Huntington's disease (HD) is a heritable, fatal neurodegenerative disorder caused by a mutation in the Huntingtin gene. It is characterized by chorea, as well as cognitive and psychiatric symptoms. Histopathologically, there is a massive loss of striatal projection neurons and less but significant loss in other areas throughout the cortico-basal ganglia-thalamocortical (CBGTC) loop. The mutant huntingtin protein has been implicated in numerous functions, including an important role in synaptic transmission. Most studies on anatomical and physiological alterations in HD have focused on striatum and cerebral cortex. However, based on recent CBGTC projectome evidence, the need to study other pathways has become increasingly clear. In this review, we examine the current status of our knowledge of morphological and electrophysiological alterations of those pathways in animal models of HD. Based on recent studies, there is accumulating evidence that synaptic disconnection, particularly along excitatory pathways, is pervasive and almost universal in HD, thus supporting a critical role of the huntingtin protein in synaptic transmission.

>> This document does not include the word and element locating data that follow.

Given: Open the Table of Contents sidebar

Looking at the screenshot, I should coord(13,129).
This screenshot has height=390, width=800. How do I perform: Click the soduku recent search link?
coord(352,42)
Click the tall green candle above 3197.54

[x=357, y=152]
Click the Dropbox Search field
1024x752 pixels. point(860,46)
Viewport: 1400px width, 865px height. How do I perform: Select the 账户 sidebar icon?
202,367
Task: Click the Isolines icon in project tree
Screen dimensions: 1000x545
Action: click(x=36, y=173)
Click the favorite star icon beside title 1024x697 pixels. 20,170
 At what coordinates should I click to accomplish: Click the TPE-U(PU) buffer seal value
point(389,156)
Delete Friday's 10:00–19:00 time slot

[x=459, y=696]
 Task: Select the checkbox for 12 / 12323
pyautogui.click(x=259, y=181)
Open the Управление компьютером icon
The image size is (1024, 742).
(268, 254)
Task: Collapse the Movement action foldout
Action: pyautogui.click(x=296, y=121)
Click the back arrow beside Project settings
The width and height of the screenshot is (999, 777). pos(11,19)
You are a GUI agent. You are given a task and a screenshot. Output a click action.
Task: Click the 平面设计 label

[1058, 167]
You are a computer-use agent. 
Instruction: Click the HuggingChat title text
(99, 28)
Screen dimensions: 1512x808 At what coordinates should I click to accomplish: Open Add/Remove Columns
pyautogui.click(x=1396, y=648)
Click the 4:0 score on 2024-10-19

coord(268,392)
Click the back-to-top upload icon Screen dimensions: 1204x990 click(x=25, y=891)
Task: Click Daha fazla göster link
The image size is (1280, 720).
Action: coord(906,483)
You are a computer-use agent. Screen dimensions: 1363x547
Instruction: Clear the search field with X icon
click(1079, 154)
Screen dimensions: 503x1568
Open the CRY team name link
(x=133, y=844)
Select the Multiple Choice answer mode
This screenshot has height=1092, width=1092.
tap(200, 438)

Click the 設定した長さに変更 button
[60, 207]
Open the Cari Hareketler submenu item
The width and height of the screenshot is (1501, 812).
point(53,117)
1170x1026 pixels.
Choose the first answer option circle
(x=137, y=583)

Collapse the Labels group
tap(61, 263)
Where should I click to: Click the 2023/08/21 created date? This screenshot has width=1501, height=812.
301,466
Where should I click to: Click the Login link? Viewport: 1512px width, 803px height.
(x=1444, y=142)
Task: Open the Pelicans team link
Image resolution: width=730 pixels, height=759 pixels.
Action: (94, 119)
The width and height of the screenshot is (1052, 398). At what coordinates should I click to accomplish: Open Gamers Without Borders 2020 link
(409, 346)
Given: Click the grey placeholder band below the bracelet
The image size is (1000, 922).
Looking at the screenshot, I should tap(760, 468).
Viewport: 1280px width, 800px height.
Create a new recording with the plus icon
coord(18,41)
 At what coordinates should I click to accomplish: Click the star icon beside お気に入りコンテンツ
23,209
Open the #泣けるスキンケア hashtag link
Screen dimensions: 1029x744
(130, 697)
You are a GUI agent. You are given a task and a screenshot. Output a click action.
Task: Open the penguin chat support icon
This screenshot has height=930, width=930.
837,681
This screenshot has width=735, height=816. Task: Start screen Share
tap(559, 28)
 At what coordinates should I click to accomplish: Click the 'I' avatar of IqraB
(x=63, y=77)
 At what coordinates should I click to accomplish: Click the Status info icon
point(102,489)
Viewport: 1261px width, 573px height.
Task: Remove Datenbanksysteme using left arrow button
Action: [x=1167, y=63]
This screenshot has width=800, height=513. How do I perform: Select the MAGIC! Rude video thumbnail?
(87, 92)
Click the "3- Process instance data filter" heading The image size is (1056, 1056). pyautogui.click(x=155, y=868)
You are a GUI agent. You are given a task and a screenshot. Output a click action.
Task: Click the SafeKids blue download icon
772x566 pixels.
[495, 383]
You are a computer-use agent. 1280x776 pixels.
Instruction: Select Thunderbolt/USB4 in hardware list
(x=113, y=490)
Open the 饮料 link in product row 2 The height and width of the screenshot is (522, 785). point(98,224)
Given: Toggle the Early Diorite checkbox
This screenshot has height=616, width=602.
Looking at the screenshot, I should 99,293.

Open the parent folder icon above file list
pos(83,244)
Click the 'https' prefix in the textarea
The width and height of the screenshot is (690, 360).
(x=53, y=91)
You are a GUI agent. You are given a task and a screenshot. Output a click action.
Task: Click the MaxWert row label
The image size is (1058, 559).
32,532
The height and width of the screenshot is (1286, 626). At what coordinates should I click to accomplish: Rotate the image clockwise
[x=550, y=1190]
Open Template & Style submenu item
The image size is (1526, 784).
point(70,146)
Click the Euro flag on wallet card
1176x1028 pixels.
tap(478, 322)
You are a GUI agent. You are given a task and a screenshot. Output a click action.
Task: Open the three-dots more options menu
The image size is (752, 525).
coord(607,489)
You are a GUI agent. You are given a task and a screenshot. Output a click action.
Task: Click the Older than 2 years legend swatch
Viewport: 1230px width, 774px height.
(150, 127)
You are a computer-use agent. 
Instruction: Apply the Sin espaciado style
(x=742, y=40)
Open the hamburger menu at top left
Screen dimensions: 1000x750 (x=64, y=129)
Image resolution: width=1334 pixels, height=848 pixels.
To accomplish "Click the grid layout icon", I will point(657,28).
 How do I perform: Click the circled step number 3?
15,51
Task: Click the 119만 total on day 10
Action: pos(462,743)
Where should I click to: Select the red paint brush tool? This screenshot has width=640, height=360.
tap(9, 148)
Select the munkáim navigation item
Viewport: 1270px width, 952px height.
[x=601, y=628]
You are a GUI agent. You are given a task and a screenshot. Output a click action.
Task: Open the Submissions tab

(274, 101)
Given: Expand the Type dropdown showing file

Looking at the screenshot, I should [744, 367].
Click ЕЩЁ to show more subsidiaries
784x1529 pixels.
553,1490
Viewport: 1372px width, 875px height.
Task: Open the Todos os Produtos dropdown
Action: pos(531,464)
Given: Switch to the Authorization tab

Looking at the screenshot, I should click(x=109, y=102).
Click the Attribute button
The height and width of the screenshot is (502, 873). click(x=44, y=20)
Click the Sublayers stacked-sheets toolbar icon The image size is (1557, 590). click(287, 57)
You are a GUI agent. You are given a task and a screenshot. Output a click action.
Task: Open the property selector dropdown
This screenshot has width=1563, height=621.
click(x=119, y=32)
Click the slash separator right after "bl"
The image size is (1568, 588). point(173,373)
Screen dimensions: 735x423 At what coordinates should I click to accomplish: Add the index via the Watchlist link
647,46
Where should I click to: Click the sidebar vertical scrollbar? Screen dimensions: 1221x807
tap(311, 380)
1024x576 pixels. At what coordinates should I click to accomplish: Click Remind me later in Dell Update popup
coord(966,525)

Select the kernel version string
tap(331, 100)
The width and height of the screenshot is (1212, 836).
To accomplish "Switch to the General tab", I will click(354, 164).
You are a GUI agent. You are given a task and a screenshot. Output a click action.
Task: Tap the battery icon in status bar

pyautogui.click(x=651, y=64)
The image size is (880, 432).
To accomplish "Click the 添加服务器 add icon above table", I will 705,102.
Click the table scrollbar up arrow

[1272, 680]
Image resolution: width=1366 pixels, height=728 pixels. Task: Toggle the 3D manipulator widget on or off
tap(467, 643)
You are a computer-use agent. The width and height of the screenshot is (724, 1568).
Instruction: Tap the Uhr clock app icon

Keywords: Basal ganglia; Disconnection; Genetic models; Huntington's disease; Synaptic activity.

Fig. 1.

Simplified diagram of the cortico-basal ganglia-thalamocortical (CBGTC) loop. Striatal medium-sized spiny neurons (MSNs) expressing dopamine (DA) D1 receptors receive glutamatergic (Glu) inputs (+) from cortical pyramidal neurons (CPNs) and project to the substantia nigra pars reticulata (SNr) as well as the internal segment of the globus pallidus (GPi). This is called the direct pathway and promotes movement. MSNs expressing DA D2 receptors also receive inputs from CPNs and project to the external segment of the globus pallidus (GPe). The GPe, in turn, projects to the subthalamic nucleus (STN) and this to the SNr/GPi. This is known as the indirect pathway and counteracts movement. GABA (−) outputs from SNr/GPi project to the thalamus (Thal), which in turn, sends Glu inputs (+) back to the cortex thus completing the CBGTC loop. Both D1 and D2 MSNs also receive afferents from the substantia nigra pars compacta (SNc) and Thal. A hyperdirect pathway connects the CPNs of the cortex directly to the STN. In addition, a newly described pathway from CPNs to SNr GABAergic neurons is illustrated. Several classes of interneurons, including acetylcholine (ACh) interneurons, exert control over the MSNs. For the sake of simplicity, GABAergic interneurons and some additional synaptic pathways are not illustrated.

Fig. 2.

Simplified diagram of the CBGTC loop in late stage HD. Glu inputs (+) from CPNs are reduced onto both direct (D1) and indirect (D2) pathway MSNs. GABA (−) outputs from D1 MSNs are reduced onto SNr/GPi neurons, dis-inhibiting these neurons and promoting hypokinesia. GABA (−) outputs from D2 MSNs are unchanged or decreased, but reduced GABA reuptake disrupts firing patterns of PV-expressing GABAergic neurons in the GPe and facilitate bursting activity. This, in conjunction with reduced cortical input through the hyperdirect pathway, may reduce STN firing. Question marks indicate that alterations of these pathways in HD remain unknown or studies are inconclusive.